··· Extract to read ···
Raji is the first continuous human cell line of hematopoietic origin. The Raji cell line is widely used as a transfection host.

Raji cells were derived from the B-lymphocytes of an 11-year-old Nigerian Burkitt lymphoma male patient in 1963 by R.J.V. Pulvertaft and was further worked on by B.O. Osunkoya (University College Hospital, Ibadan, Nigeria).

The Raji cell line is categorized as lymphoblast-like. The culture medium used to grow Raji cells is RPMI supplemented with serum. Some characteristics of Raji cells include a lack of differentiation, illustrated by the formation of large aggregations of hundreds of individual cells. The cells are relatively small in diameter (5-8 μm), have irregular indented nuclei, and almost extensive cytoplasm with free ribosomes which tend to clump. Raji cells grow as single, non-motile, free-floating (non-adhesion) individuals or doublets to glass. Some cells look elongated, pear-shaped with larger, multinucleate, round cells.

The Raji cell line produces an unusual strain of Epstein–Barr virus, which both transforms cord blood lymphocytes and induces early antigens in the cells. Translocations between chromosomes 8 and 22 have occurred in all three variations of the Raji cell line, but some cells synthesize immunoglobulin M with light chains of the kappa type, in contrast to the usual concordance between a translocation involving chromosome 22 and lambda chain synthesis. Both kappa genes and one lambda gene are rearranged. These findings indicate either that translocation may occur as a separate event from immunoglobulin gene rearrangement or that the proposed hierarchical sequence of immunoglobulin gene rearrangements is not always adhered to. The data also imply that in cells containing a translocation between the long arm of chromosome 8 and a chromosome bearing an immunoglobulin gene, alteration of cellular myc expression may occur regardless of the immunoglobulin gene that is expressed. The cells grow in a suspension, are diploid, and are lymphoblastoid in morphology.
···
Task details:
Answer these questions from the passage on Raji cells:
1. In what year were Raji cells derived?
2. What culture medium is used to grow Raji cells?
3. Translocations between which two chromosomes have occurred in all three variations of the Raji cell line?
The listing that follows the passage on Raji cells is not needed for any of this work.
··· Data under study ···
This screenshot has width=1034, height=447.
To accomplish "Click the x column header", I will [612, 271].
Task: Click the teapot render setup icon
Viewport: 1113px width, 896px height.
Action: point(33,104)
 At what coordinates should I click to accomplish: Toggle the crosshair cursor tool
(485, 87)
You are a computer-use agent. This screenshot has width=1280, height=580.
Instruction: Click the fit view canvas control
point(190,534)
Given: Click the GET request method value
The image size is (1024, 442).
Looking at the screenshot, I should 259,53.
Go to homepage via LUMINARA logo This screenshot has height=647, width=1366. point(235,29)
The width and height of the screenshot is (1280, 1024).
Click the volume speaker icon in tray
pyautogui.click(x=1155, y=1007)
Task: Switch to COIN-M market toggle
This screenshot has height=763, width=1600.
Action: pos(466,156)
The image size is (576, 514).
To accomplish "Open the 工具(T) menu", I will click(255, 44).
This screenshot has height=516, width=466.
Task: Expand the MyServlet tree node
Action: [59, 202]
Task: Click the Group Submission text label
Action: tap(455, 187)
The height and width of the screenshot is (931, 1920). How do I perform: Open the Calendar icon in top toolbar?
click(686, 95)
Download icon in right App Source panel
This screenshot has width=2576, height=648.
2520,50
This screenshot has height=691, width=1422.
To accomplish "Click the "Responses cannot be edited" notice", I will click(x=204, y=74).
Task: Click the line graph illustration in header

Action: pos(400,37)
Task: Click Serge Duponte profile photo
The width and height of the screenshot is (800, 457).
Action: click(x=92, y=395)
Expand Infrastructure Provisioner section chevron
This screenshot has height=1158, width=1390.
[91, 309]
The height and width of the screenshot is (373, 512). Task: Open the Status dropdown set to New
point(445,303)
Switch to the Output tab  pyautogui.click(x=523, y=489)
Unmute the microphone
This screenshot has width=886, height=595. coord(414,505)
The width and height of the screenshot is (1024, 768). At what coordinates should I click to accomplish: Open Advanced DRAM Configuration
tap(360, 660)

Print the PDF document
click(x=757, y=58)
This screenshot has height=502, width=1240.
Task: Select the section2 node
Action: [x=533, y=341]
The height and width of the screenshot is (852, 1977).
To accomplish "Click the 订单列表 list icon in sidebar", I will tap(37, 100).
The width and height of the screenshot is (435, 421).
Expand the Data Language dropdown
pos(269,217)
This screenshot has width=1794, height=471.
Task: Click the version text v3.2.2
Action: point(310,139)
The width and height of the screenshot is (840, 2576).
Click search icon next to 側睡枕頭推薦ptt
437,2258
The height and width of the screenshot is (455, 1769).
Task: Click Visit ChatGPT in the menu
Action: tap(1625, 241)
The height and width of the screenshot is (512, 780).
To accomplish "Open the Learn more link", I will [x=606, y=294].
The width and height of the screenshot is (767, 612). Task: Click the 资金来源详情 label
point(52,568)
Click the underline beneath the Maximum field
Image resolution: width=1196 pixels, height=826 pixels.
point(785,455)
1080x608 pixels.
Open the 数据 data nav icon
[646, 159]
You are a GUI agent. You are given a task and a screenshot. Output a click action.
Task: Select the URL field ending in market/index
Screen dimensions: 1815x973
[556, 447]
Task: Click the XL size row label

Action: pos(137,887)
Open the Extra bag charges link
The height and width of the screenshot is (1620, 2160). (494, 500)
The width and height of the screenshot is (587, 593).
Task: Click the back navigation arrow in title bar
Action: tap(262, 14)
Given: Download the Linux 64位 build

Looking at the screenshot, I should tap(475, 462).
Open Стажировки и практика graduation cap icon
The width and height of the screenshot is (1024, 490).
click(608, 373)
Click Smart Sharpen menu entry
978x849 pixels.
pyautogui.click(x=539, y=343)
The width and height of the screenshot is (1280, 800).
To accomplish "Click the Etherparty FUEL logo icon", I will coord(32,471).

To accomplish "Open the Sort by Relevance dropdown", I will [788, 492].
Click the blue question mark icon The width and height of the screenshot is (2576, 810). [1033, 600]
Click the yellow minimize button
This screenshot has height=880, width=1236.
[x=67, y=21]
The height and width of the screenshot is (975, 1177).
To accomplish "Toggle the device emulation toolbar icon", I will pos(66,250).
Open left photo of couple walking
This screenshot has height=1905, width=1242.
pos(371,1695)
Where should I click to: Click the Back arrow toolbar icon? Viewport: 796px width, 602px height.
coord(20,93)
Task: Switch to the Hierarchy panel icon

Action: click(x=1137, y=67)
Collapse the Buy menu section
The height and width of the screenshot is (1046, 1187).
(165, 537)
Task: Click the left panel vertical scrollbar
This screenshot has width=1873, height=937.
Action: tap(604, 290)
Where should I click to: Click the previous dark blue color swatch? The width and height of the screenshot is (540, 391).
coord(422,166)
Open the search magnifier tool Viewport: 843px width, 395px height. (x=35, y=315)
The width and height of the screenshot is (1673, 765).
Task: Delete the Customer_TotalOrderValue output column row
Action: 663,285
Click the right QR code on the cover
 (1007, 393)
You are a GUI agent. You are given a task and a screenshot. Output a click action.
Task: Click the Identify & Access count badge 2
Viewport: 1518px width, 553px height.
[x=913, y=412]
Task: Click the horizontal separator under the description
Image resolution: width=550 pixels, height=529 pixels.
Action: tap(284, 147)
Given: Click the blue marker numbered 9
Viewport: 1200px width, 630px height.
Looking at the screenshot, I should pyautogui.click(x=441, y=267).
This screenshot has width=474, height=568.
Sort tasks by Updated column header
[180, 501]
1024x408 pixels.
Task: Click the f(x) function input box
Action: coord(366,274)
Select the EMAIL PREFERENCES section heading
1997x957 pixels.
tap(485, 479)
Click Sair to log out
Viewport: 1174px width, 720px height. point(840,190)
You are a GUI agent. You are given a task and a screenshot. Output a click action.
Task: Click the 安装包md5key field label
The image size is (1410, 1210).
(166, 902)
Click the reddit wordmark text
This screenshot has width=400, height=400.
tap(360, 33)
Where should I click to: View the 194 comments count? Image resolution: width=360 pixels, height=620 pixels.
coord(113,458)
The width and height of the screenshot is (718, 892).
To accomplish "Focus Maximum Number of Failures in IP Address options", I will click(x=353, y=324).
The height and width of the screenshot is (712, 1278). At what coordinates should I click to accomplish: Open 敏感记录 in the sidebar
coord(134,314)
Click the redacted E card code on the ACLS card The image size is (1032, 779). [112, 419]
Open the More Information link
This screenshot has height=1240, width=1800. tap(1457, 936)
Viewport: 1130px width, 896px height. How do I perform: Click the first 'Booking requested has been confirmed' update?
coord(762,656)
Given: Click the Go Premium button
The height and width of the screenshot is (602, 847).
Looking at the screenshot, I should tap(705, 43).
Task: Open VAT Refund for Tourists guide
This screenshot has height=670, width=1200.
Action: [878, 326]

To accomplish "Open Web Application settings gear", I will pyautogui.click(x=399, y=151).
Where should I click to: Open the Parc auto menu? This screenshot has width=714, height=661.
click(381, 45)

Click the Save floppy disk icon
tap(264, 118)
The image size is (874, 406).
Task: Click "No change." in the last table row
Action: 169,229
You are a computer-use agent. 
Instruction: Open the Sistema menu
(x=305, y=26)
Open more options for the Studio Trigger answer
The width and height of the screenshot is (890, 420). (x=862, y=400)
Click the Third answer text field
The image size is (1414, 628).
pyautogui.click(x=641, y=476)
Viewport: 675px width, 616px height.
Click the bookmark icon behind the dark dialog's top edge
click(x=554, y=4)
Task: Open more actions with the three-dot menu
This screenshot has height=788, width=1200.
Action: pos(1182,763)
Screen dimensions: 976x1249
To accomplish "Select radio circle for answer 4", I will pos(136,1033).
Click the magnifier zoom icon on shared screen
···
Your response:
1. 1963
2. RPMI supplemented with serum
3. Chromosomes 8 and 22